> _Problem description_: Below, find each line holding "Explorer" and state how many there are, using the number alone.

> _Records provided_:
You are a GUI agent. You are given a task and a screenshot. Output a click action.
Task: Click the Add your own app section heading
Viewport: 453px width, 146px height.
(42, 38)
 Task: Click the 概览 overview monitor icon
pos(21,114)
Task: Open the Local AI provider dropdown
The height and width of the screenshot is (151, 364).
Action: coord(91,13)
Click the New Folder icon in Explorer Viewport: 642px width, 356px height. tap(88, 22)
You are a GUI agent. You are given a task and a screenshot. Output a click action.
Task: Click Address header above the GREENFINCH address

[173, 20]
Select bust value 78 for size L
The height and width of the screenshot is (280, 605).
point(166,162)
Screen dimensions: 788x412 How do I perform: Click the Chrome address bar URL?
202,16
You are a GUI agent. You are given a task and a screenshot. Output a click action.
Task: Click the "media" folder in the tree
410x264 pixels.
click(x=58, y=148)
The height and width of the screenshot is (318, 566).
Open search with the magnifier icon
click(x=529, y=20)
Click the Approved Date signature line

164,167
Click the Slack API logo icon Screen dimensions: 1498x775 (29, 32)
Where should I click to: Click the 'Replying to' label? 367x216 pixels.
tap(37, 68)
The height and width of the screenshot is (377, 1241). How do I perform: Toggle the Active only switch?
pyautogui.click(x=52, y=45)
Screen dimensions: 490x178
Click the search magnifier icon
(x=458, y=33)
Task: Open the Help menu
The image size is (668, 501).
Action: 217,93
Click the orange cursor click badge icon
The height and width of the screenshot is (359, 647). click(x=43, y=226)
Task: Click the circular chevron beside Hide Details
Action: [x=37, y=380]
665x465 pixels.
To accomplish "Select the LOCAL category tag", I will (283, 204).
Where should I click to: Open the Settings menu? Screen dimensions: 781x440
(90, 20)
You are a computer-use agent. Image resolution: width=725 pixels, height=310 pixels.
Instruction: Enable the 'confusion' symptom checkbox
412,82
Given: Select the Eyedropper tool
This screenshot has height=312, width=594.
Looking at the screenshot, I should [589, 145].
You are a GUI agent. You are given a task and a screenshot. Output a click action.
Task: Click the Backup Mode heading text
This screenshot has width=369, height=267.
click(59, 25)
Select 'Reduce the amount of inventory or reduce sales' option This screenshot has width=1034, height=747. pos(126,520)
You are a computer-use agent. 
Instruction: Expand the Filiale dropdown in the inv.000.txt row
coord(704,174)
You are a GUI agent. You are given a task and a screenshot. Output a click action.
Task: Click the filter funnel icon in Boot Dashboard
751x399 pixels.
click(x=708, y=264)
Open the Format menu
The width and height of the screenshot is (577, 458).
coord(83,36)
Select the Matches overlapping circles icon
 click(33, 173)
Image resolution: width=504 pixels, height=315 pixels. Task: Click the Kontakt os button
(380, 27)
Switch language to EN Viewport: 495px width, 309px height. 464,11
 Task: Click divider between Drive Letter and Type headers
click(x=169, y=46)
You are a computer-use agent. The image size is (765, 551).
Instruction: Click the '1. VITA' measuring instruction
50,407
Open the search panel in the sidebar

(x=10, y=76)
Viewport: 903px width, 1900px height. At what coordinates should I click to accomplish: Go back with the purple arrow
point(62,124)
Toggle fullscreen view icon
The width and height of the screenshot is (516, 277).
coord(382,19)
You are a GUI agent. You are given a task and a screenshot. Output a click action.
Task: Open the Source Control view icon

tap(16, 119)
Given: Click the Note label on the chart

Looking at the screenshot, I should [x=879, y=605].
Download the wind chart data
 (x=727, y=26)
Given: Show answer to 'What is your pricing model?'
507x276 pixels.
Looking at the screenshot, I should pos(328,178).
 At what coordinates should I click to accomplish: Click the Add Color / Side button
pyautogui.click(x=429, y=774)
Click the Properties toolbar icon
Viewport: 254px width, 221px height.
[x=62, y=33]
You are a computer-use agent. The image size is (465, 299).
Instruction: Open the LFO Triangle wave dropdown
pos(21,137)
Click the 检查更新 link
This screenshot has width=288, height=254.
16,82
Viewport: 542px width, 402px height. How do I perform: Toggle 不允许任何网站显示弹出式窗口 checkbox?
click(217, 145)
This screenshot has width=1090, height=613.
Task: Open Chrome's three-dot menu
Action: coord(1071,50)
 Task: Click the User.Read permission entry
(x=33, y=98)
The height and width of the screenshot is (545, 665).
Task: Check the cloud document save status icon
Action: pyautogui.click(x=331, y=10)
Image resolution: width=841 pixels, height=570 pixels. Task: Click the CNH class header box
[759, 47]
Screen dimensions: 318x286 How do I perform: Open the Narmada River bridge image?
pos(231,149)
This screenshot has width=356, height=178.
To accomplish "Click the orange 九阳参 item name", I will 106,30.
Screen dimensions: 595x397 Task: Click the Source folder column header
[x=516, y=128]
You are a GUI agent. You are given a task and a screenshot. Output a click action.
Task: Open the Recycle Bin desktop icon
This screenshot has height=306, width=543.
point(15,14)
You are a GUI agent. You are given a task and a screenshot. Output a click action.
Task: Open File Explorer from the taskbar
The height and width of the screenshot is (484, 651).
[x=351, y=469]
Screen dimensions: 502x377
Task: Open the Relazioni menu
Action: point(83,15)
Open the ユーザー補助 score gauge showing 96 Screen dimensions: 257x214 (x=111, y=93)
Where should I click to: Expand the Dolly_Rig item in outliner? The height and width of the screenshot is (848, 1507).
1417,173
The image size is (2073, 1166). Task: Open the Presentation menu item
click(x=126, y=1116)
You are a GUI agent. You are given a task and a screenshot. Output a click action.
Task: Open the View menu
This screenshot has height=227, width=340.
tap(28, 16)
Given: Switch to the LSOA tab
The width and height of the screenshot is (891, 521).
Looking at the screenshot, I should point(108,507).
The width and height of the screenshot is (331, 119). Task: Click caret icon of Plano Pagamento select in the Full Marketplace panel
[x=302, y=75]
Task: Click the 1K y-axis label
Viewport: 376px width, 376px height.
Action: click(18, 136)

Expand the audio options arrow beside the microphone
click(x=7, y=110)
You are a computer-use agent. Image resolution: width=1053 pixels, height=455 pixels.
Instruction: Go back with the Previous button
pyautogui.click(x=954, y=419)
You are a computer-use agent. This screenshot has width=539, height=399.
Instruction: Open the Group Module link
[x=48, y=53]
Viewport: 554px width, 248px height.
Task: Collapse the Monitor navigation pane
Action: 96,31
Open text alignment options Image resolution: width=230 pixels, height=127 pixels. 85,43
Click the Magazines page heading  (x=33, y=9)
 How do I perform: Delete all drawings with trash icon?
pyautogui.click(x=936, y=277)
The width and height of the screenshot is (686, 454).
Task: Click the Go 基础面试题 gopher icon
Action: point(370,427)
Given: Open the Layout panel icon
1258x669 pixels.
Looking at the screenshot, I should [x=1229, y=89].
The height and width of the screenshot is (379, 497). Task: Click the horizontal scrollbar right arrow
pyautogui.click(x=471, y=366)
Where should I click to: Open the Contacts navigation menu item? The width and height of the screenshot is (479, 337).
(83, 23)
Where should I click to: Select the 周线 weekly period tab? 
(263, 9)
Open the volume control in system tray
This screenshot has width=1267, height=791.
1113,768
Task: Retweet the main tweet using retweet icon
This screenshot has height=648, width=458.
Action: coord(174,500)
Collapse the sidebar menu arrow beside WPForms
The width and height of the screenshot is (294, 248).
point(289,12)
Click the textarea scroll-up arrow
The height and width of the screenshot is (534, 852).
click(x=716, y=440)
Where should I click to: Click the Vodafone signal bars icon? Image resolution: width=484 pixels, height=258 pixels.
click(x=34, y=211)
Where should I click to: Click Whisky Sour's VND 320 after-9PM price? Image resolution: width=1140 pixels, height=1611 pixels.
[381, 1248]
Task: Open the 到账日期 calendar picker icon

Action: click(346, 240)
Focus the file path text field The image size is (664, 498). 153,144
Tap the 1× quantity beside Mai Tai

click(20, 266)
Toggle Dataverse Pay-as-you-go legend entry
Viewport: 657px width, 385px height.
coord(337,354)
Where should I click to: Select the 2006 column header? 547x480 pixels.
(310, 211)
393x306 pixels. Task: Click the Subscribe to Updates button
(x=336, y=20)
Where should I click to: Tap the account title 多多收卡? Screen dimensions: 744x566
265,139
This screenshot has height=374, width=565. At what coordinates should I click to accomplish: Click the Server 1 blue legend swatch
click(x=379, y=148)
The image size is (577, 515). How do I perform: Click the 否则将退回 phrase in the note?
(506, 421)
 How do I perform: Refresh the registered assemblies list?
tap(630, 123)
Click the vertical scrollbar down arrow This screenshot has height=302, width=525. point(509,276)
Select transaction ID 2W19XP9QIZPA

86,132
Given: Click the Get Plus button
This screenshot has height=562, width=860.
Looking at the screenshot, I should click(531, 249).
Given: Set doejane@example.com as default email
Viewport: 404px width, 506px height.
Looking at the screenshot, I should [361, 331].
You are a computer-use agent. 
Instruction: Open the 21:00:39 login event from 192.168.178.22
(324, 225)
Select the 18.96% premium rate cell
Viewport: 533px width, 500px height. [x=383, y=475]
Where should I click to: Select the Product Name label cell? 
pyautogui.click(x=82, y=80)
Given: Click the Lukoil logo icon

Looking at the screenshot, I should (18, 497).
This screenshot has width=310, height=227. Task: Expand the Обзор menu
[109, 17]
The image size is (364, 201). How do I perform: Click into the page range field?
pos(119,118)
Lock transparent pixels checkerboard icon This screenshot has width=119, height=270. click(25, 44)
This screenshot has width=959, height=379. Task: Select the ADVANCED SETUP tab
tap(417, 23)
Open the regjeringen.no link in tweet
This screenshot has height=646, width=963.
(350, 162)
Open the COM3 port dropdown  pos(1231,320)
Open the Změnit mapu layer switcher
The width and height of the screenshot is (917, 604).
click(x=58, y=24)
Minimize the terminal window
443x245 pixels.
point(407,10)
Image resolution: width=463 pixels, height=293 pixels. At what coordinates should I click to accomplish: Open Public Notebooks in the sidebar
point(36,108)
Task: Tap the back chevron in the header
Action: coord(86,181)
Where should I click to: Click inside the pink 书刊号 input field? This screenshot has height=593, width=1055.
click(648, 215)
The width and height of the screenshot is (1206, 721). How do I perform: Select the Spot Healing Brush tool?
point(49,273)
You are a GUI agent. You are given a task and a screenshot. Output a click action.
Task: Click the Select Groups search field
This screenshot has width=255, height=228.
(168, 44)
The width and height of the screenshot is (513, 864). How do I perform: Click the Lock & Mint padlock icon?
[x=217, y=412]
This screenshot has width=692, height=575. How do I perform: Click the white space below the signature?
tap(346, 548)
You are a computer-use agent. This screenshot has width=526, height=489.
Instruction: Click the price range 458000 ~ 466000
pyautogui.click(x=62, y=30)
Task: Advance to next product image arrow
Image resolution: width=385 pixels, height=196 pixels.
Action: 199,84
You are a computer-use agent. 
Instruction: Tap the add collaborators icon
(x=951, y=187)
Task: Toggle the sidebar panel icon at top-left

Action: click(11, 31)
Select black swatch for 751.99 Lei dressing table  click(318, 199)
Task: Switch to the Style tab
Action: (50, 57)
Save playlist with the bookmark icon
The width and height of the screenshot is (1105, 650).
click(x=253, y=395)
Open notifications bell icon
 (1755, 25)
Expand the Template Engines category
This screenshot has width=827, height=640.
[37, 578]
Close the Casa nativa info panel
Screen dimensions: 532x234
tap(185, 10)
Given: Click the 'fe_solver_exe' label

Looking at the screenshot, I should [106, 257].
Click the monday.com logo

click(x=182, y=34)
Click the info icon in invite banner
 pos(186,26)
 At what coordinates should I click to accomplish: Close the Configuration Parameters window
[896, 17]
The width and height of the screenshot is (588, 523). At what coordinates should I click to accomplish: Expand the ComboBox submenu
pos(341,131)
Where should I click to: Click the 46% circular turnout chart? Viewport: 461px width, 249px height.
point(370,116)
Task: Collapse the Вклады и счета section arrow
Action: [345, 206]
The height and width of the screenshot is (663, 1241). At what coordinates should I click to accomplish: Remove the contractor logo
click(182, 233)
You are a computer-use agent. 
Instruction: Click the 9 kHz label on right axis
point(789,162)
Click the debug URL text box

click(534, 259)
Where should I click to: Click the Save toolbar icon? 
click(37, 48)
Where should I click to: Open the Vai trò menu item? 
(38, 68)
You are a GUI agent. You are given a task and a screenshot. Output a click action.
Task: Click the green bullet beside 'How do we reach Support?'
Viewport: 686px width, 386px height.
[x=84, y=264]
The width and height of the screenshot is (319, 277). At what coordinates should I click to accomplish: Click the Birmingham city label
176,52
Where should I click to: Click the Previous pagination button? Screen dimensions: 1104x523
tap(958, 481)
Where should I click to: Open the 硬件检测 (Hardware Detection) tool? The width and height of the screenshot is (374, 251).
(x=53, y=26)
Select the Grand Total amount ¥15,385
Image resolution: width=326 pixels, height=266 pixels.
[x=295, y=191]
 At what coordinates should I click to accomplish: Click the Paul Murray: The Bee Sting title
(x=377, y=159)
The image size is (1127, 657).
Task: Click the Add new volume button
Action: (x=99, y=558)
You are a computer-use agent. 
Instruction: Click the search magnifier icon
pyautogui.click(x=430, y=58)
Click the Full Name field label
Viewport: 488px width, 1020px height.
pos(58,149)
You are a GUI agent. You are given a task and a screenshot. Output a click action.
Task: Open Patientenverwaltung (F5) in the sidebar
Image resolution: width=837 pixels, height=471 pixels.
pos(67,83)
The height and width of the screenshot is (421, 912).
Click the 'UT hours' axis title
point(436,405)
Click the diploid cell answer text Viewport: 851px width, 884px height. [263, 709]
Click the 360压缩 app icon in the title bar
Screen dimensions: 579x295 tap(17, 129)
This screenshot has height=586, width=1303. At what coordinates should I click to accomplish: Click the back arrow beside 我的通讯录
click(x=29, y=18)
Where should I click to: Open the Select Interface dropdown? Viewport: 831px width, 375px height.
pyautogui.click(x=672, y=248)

> _Answer below_: 2